Exercise aim: With both ends included, repeat exactly the lines of the entries below from the one containing "Sort table by Object column" down to the one containing "Expand the 互換性 Acrobat 4 dropdown", and no others.

Excerpted data:
_ _ _ _

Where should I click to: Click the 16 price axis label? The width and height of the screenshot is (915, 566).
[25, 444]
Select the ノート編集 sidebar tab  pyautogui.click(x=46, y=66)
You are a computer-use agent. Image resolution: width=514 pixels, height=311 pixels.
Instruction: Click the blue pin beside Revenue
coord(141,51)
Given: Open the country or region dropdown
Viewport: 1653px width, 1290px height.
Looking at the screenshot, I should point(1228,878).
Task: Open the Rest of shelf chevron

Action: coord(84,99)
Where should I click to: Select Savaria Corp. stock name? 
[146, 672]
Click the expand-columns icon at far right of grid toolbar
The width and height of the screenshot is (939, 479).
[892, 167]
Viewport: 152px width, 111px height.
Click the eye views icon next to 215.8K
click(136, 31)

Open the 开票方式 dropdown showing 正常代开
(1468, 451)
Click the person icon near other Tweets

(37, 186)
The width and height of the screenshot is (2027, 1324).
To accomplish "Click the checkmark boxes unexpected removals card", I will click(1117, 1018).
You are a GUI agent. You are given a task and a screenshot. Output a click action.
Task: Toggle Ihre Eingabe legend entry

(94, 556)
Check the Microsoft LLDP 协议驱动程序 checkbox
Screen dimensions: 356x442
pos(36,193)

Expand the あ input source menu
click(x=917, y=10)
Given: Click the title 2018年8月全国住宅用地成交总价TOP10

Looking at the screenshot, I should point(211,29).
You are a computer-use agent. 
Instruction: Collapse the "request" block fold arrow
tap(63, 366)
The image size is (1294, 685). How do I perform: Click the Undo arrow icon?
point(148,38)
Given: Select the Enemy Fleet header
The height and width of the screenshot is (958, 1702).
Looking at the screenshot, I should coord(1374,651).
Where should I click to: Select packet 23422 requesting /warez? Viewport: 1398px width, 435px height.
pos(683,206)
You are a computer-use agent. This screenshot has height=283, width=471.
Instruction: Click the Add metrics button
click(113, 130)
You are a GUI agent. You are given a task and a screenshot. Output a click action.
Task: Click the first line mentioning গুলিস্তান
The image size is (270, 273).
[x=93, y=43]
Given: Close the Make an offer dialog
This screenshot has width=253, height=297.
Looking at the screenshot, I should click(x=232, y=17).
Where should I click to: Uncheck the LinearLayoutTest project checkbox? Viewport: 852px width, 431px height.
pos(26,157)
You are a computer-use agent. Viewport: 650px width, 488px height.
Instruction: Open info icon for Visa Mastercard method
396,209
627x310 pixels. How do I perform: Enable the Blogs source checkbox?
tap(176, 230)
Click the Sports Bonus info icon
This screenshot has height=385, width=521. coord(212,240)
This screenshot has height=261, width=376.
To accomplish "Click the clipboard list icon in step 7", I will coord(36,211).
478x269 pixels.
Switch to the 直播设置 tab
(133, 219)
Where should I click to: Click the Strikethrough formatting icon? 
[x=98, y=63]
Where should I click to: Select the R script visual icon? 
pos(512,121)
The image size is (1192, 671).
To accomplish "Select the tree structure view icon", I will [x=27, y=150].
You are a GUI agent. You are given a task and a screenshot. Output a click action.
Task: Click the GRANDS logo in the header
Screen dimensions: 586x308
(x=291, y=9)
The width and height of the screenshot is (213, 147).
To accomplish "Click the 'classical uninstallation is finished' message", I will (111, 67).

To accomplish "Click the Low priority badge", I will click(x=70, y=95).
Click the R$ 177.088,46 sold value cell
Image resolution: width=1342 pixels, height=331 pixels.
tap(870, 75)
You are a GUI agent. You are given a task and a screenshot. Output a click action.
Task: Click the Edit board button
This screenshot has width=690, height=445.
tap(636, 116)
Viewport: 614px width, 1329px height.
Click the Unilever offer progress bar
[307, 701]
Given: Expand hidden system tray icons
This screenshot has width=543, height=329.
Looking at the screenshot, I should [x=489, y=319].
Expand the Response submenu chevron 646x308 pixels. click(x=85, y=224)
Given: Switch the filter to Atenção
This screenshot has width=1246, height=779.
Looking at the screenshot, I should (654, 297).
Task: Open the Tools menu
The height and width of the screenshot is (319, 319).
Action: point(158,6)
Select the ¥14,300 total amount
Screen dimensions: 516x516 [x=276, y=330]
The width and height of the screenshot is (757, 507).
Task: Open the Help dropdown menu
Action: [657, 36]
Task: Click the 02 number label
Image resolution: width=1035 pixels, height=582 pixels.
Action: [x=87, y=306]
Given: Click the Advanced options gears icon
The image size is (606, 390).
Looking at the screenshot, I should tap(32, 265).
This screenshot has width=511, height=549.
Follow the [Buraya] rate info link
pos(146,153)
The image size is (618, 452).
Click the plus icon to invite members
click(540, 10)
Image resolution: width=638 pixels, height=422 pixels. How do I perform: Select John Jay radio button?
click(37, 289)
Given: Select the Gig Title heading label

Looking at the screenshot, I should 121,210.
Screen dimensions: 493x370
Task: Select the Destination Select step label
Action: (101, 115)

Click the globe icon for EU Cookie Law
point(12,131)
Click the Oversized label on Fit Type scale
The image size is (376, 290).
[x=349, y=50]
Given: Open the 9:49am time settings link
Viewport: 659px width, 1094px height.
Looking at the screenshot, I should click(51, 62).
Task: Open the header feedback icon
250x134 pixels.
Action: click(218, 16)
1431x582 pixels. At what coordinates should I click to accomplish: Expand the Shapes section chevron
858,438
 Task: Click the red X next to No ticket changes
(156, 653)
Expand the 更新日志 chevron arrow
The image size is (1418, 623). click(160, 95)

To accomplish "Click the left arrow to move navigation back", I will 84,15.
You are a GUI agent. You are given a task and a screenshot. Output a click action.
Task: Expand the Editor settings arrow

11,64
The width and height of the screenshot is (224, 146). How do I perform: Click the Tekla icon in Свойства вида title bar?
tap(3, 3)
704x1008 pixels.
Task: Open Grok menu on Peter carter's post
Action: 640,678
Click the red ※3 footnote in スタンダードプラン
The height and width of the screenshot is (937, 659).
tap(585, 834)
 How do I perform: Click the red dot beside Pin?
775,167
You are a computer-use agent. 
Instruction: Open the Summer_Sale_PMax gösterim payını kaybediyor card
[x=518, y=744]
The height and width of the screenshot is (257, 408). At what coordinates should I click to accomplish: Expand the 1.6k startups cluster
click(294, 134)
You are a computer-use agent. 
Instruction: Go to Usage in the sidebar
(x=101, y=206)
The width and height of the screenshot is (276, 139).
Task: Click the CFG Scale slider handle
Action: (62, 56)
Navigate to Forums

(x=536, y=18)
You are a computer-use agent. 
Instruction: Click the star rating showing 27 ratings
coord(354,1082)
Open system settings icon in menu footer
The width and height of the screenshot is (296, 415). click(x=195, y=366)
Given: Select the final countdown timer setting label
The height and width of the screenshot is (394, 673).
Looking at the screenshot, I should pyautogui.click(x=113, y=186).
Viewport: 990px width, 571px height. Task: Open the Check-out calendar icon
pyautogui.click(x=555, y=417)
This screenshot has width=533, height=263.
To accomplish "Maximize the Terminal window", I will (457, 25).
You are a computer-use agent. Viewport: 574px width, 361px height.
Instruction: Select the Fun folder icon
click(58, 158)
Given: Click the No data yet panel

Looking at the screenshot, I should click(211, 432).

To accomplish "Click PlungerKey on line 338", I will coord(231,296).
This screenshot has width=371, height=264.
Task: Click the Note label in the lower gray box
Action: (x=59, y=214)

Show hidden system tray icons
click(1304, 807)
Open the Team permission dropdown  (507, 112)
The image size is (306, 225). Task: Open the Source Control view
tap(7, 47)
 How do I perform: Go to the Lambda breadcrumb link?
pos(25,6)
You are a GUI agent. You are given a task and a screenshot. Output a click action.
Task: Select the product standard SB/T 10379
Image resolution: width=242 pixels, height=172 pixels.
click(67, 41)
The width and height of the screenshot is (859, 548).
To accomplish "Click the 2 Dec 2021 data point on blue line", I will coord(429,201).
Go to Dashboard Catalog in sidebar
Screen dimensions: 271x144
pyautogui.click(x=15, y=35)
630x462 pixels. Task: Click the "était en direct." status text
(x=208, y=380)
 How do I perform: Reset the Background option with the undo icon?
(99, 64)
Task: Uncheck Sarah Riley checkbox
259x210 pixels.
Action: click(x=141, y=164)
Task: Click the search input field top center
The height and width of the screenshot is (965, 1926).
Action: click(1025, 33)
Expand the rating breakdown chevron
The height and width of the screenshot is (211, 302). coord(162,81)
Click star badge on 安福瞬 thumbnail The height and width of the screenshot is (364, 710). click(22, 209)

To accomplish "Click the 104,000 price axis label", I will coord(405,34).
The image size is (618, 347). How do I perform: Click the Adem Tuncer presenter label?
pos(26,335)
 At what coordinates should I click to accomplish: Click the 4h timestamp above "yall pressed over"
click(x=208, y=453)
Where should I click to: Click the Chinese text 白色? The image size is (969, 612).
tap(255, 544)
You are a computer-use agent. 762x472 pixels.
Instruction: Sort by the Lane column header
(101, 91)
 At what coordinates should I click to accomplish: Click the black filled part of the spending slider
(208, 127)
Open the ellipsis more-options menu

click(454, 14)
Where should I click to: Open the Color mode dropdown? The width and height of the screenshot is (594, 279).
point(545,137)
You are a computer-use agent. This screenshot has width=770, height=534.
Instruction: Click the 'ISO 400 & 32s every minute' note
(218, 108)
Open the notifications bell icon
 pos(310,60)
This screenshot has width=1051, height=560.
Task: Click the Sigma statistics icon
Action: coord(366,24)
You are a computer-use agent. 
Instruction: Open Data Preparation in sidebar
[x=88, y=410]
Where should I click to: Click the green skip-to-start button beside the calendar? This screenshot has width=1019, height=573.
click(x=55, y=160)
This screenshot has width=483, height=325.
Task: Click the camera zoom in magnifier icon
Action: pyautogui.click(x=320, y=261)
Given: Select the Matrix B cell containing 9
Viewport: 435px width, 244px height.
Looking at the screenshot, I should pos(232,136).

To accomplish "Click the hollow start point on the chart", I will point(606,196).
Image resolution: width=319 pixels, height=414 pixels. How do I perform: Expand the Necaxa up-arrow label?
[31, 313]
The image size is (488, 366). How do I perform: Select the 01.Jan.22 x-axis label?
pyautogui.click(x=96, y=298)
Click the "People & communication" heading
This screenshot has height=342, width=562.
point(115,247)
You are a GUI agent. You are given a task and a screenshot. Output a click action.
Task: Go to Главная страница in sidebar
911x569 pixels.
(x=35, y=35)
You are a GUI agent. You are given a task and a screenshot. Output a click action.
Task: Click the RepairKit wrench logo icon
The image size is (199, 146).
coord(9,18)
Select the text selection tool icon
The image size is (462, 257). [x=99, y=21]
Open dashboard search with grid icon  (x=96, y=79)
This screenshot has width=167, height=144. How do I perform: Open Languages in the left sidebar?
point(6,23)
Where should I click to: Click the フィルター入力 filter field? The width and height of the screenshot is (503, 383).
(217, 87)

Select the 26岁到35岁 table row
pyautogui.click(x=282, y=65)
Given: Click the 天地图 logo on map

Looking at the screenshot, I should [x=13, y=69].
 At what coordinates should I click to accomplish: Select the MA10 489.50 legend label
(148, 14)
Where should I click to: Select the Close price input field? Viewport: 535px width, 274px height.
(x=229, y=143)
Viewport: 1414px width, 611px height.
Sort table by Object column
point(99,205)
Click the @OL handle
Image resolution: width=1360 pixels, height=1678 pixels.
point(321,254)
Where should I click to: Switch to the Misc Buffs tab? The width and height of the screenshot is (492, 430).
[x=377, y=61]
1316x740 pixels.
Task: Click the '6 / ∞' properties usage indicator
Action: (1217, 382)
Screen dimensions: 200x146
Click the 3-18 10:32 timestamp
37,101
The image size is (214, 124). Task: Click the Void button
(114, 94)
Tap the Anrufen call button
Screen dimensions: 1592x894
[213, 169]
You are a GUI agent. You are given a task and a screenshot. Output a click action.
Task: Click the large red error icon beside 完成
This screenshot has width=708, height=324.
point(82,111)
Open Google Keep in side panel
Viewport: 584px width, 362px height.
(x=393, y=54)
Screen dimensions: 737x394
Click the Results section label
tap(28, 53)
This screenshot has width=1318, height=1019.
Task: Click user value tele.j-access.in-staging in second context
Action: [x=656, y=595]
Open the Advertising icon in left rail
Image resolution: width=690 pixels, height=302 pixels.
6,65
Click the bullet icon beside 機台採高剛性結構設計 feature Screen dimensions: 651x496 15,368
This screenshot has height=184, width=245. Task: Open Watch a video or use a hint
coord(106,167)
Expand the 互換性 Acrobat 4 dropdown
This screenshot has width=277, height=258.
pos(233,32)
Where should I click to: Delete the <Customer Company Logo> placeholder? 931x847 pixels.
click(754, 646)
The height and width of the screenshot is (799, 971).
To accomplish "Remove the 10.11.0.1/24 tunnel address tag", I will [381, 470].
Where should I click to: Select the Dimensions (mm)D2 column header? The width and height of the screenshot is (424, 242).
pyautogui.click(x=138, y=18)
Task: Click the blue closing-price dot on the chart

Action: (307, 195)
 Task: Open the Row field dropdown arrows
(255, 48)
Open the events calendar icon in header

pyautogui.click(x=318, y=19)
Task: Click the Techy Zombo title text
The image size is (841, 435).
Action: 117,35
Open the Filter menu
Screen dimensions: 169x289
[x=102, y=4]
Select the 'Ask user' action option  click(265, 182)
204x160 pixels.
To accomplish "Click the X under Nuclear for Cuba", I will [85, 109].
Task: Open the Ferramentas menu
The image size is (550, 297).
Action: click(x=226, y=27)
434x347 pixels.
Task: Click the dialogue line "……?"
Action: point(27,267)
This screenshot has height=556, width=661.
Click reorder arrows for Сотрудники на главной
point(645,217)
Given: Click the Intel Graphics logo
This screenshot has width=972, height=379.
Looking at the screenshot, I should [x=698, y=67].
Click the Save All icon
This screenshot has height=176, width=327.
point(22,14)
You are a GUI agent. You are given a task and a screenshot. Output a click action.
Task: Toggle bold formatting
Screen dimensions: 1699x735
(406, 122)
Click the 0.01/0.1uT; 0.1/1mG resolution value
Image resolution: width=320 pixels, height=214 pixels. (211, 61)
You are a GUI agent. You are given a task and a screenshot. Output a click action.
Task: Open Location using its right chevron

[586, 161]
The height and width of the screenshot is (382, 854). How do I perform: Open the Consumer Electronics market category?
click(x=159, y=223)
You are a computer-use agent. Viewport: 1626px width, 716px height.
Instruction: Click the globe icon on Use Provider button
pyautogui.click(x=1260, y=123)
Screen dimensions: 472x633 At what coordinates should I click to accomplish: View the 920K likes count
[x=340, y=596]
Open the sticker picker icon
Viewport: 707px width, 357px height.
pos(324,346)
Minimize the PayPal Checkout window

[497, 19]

_ _ _ _

Problem solution:
Sort table by Object column
point(99,205)
Click the @OL handle
Image resolution: width=1360 pixels, height=1678 pixels.
point(321,254)
Where should I click to: Switch to the Misc Buffs tab? The width and height of the screenshot is (492, 430).
[x=377, y=61]
1316x740 pixels.
Task: Click the '6 / ∞' properties usage indicator
Action: (1217, 382)
Screen dimensions: 200x146
Click the 3-18 10:32 timestamp
37,101
The image size is (214, 124). Task: Click the Void button
(114, 94)
Tap the Anrufen call button
Screen dimensions: 1592x894
[213, 169]
You are a GUI agent. You are given a task and a screenshot. Output a click action.
Task: Click the large red error icon beside 完成
This screenshot has width=708, height=324.
point(82,111)
Open Google Keep in side panel
Viewport: 584px width, 362px height.
(x=393, y=54)
Screen dimensions: 737x394
Click the Results section label
tap(28, 53)
This screenshot has width=1318, height=1019.
Task: Click user value tele.j-access.in-staging in second context
Action: [x=656, y=595]
Open the Advertising icon in left rail
Image resolution: width=690 pixels, height=302 pixels.
6,65
Click the bullet icon beside 機台採高剛性結構設計 feature Screen dimensions: 651x496 15,368
This screenshot has height=184, width=245. Task: Open Watch a video or use a hint
coord(106,167)
Expand the 互換性 Acrobat 4 dropdown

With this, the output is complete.